When Jane and Matt outgrew their 1940s cottage, it was time to upgrade and expand. Inspired by an image found on Pinterest, the couple dreamed of an extension that would bring their home into the 21st century. “We didn’t want anything old and boring, we wanted something bold,” says Jane.

1940s cottage house

Jane and Matt’s original 1940s weatherboard cottage

Modern love

The brief was simple: modern, clean lines, and plenty of natural light. Nestled on the south side of a hill, the home needed height to capture the northern sun. Using Hardie™ Fine Texture Cladding allowed them to build a soaring, steeply pitched roof with expansive windows and large doors that opened onto a decked alfresco area. The home’s bold, modern design and abundant sunshine was everything that Jane and Matt dreamed of. 

close-up of an outdoor wall light on Hardie™ Fine Texture Cladding

Face value

Hardie™ Fine Texture Cladding was chosen not only for its durability, but also for its fine textured finish and contemporary matte look. “The look is so much better than brick and at a lesser price,” says Jane.

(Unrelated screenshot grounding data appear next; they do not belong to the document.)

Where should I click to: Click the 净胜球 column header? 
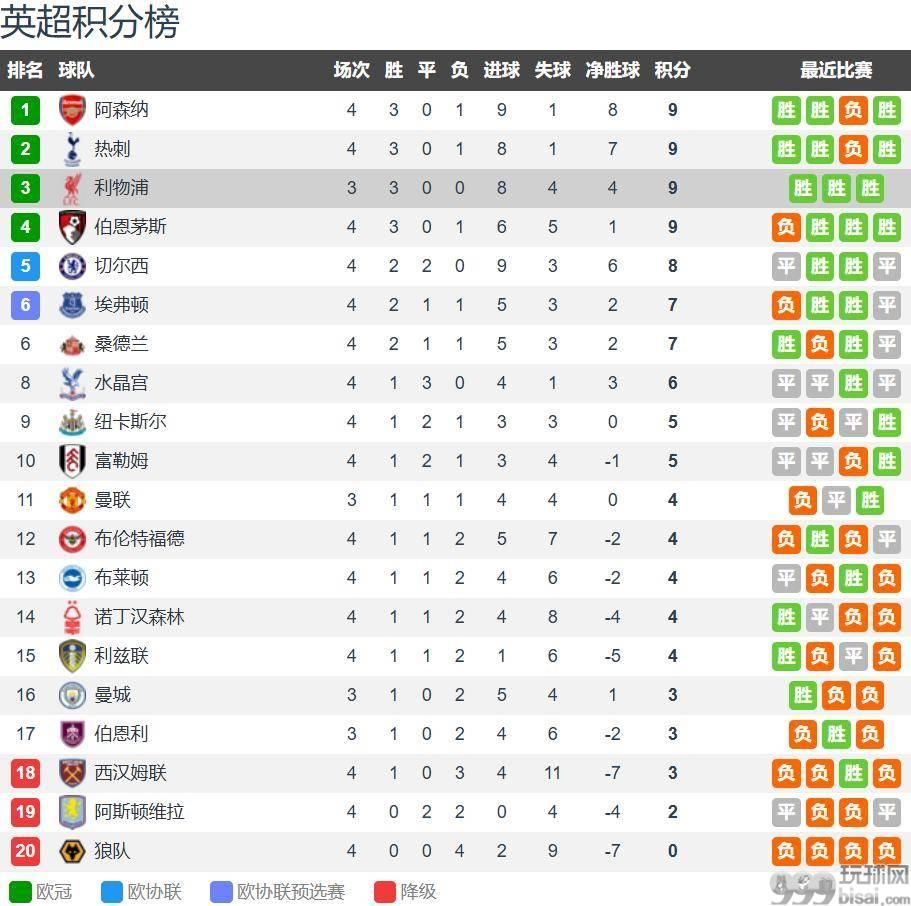tap(612, 70)
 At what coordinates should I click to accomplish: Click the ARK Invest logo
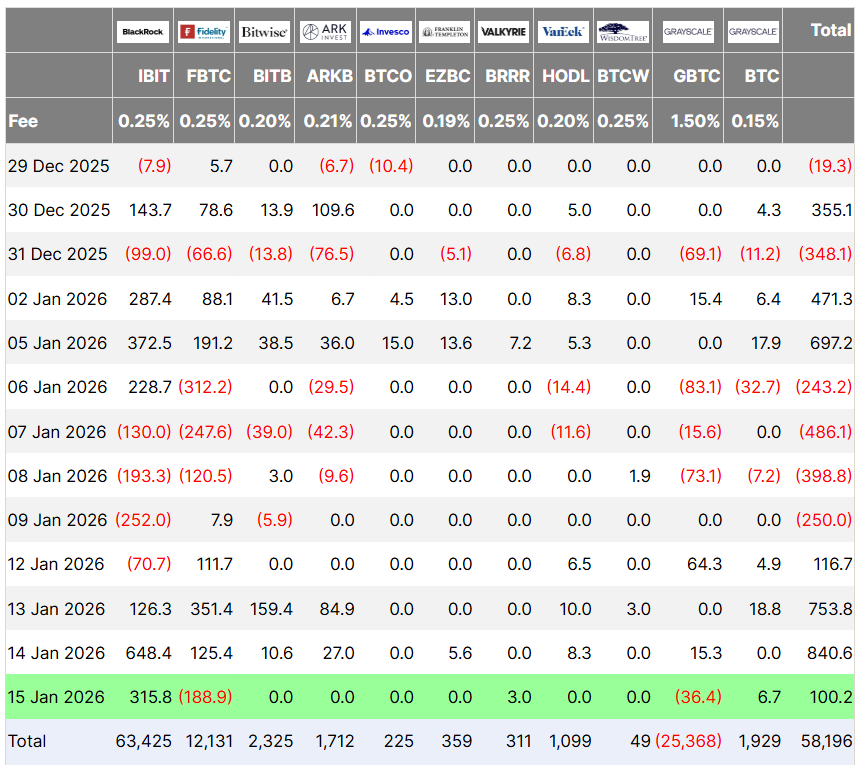pos(325,32)

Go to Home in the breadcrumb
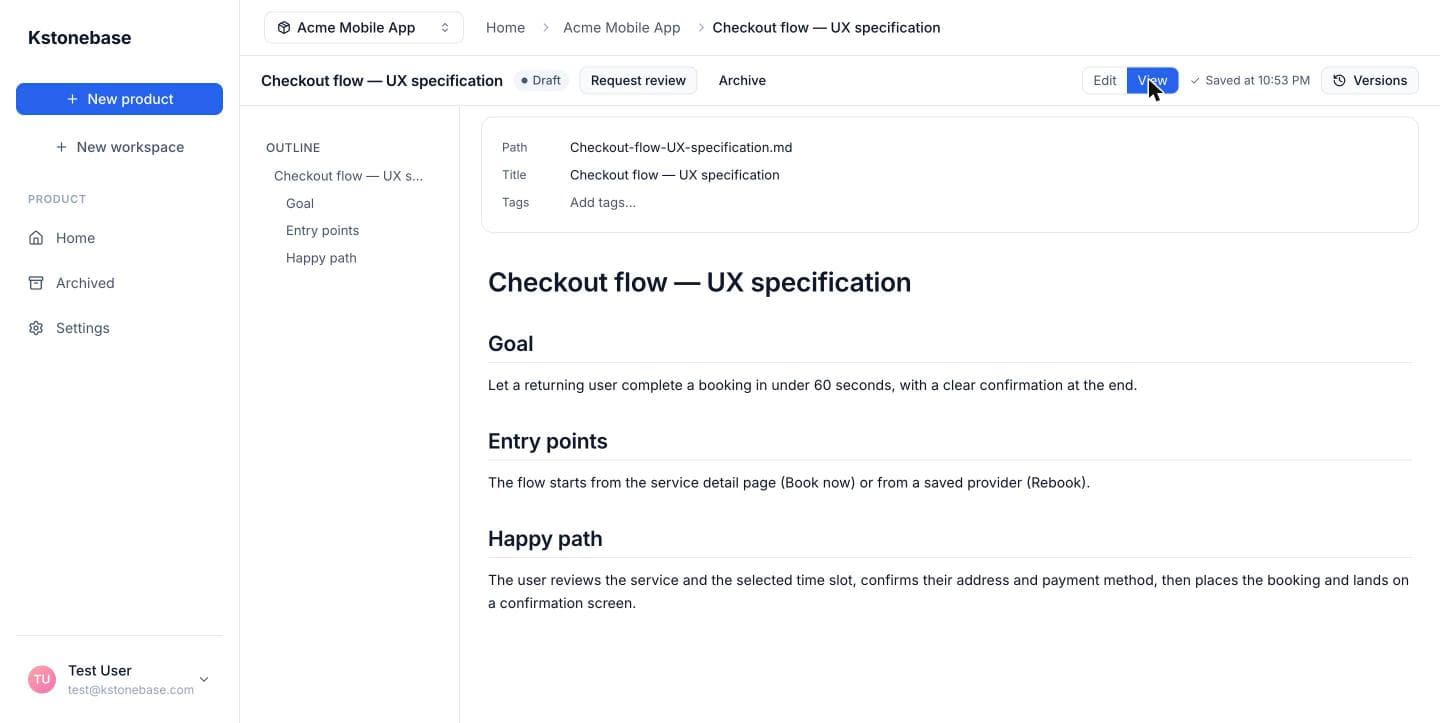coord(505,28)
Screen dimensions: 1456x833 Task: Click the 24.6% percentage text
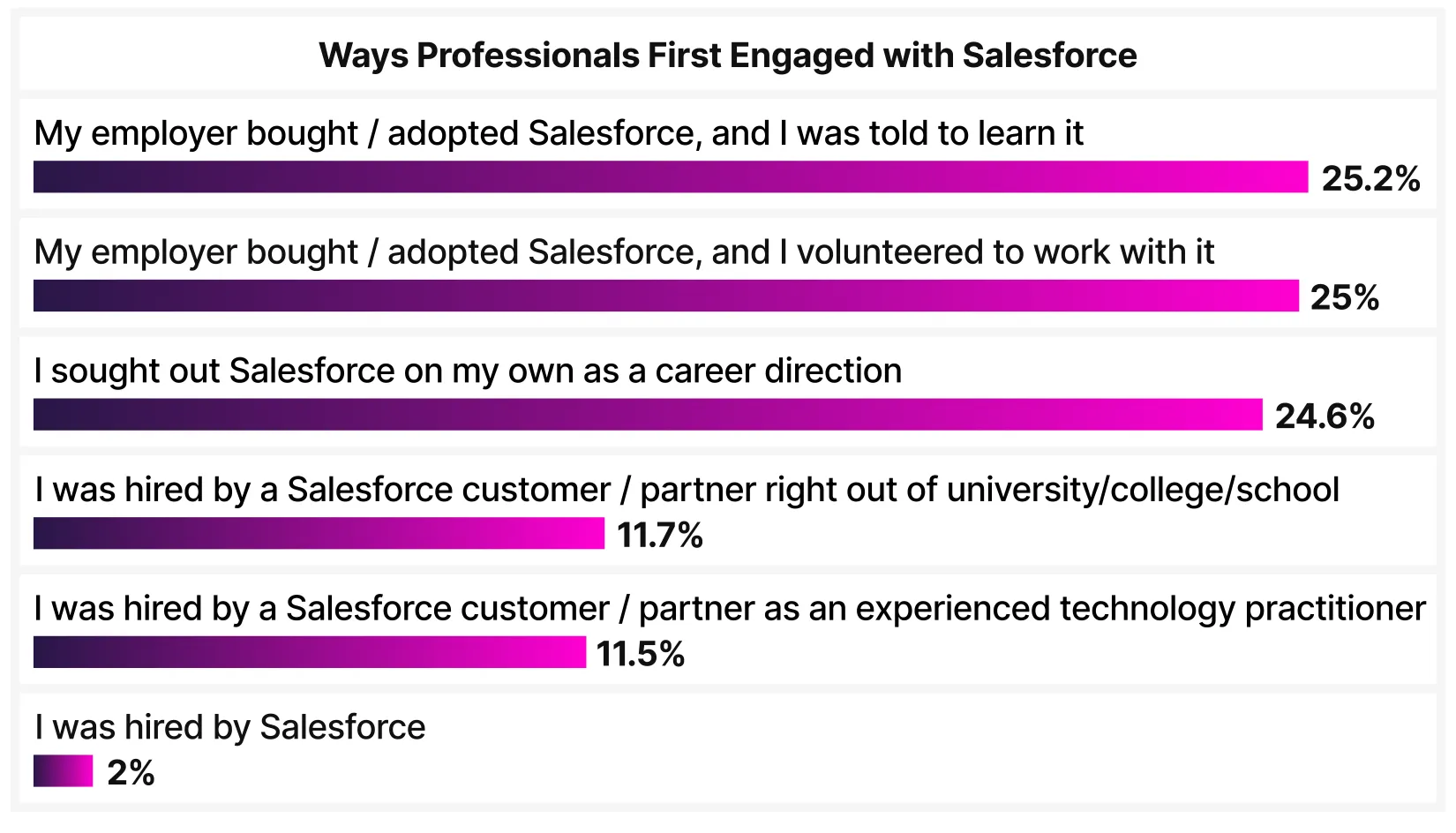[1325, 416]
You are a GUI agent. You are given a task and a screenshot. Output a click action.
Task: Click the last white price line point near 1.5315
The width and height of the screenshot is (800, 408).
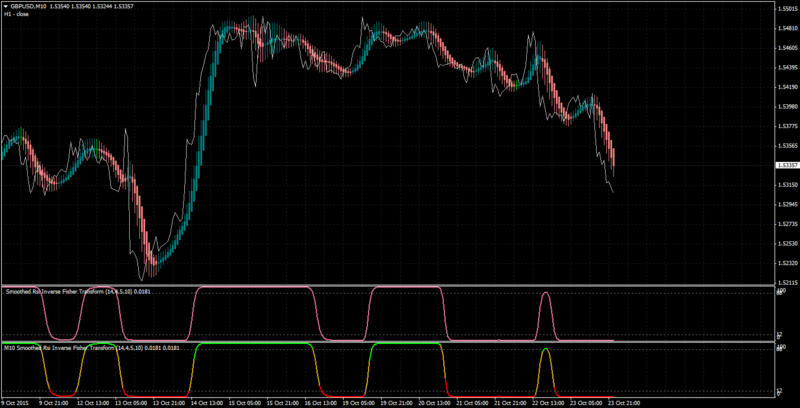point(612,191)
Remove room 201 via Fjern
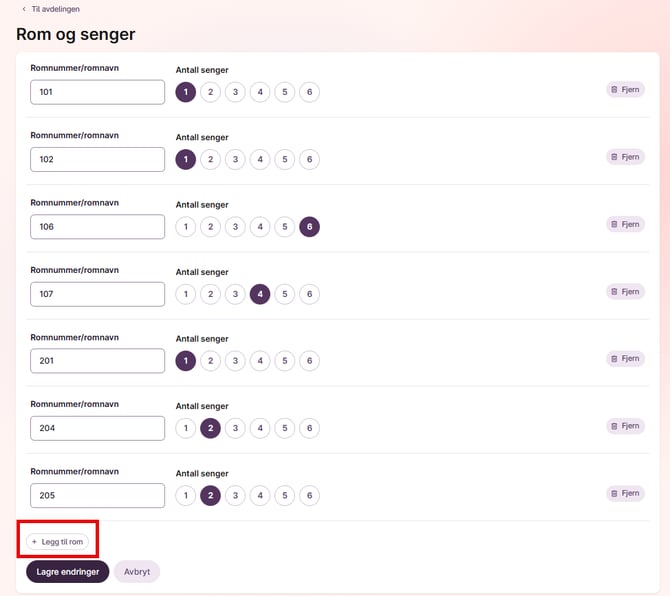The width and height of the screenshot is (670, 596). coord(625,359)
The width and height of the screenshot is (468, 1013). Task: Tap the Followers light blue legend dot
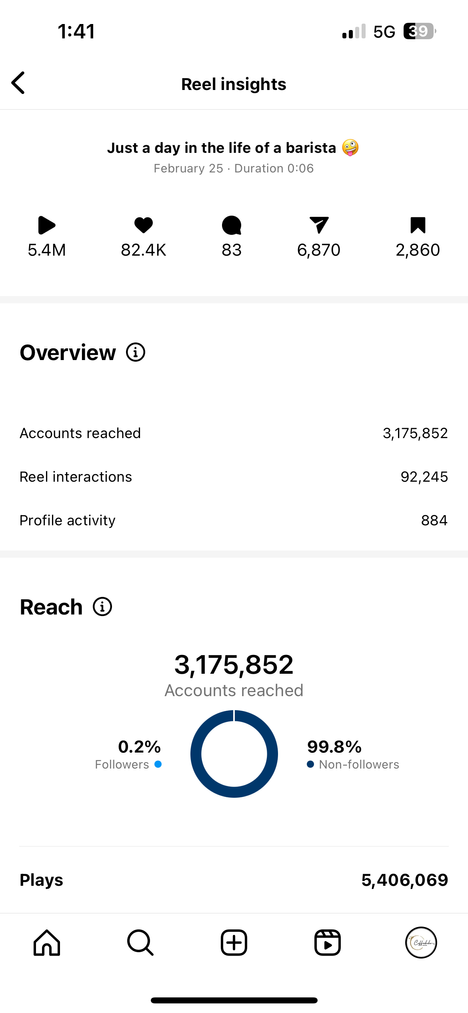pyautogui.click(x=158, y=764)
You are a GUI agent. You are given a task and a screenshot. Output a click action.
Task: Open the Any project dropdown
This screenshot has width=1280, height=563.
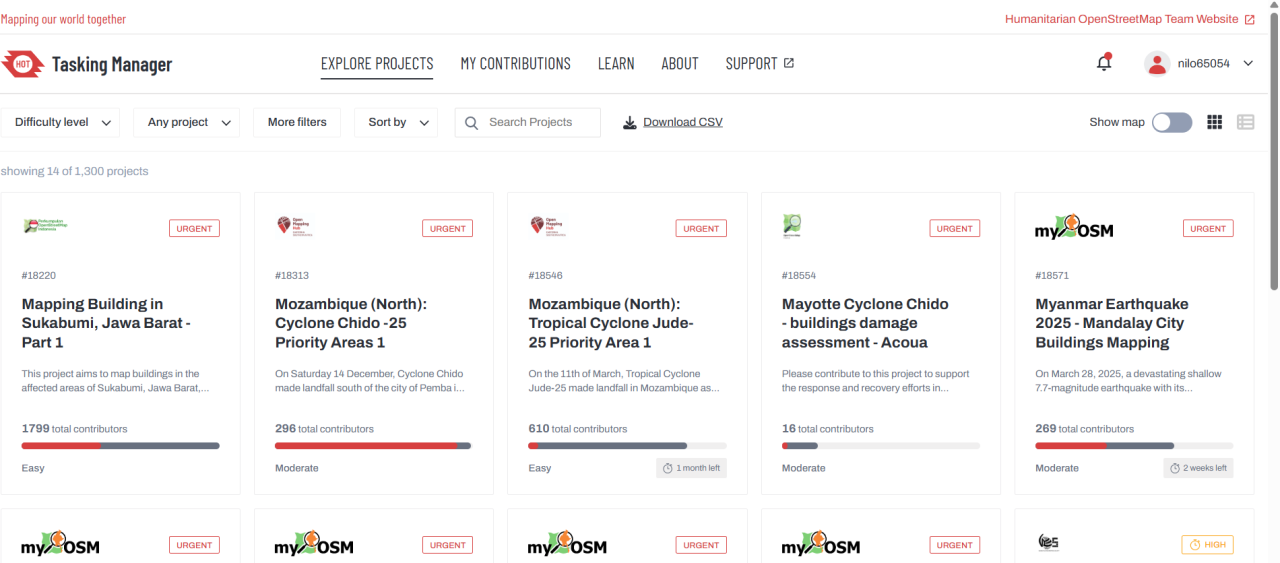186,122

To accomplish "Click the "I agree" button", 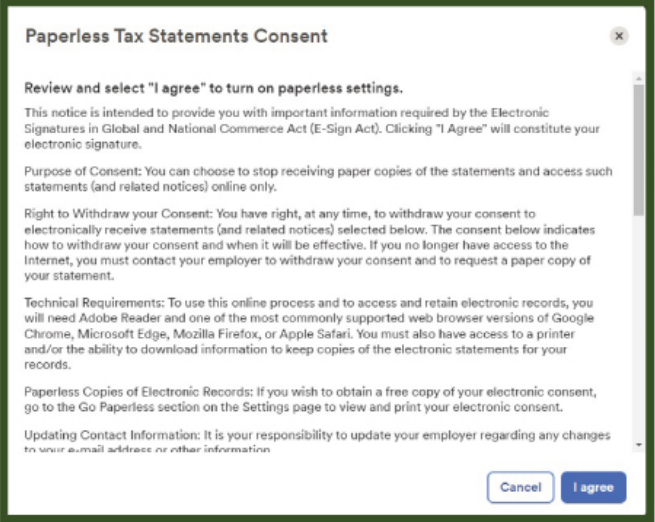I will click(x=593, y=487).
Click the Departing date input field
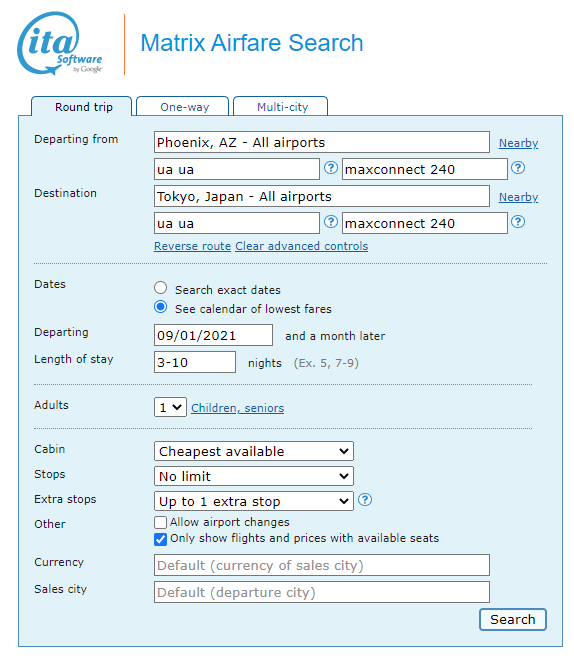Viewport: 574px width, 659px height. tap(213, 335)
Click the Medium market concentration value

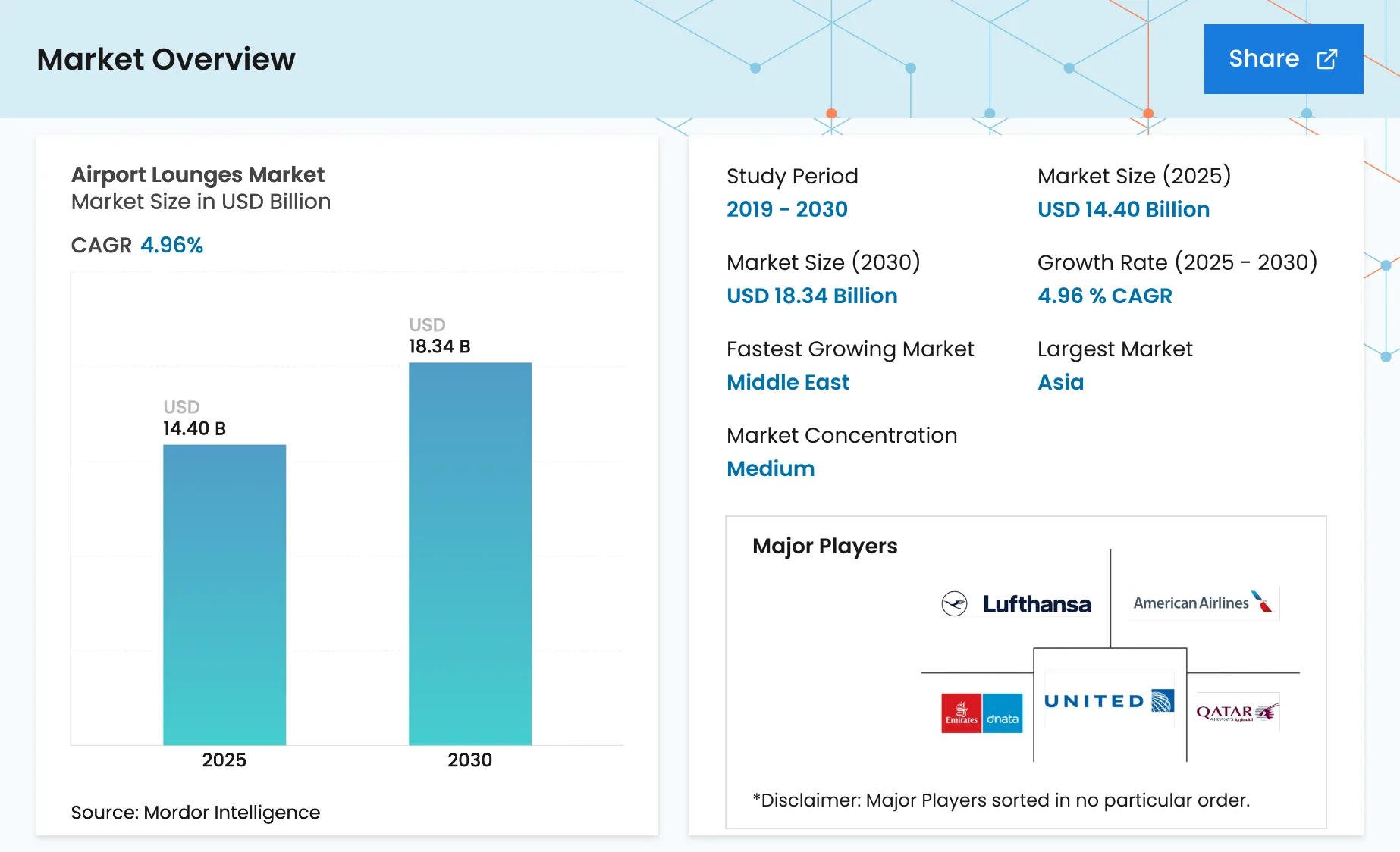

Hardie™ Fine Texture Cladding also resists cracking, so Matt and Jane felt free to go bold with a punchy charcoal, Dulux Domino. “We’re just thrilled that a photo on Pinterest has taken us on a journey that has led us to our dream home.” See Matt and Jane’s full story on the JamesHardieAU YouTube channel.

Looking for more inspiration?

You’ll find more exterior makeover ideas on our James Hardie page.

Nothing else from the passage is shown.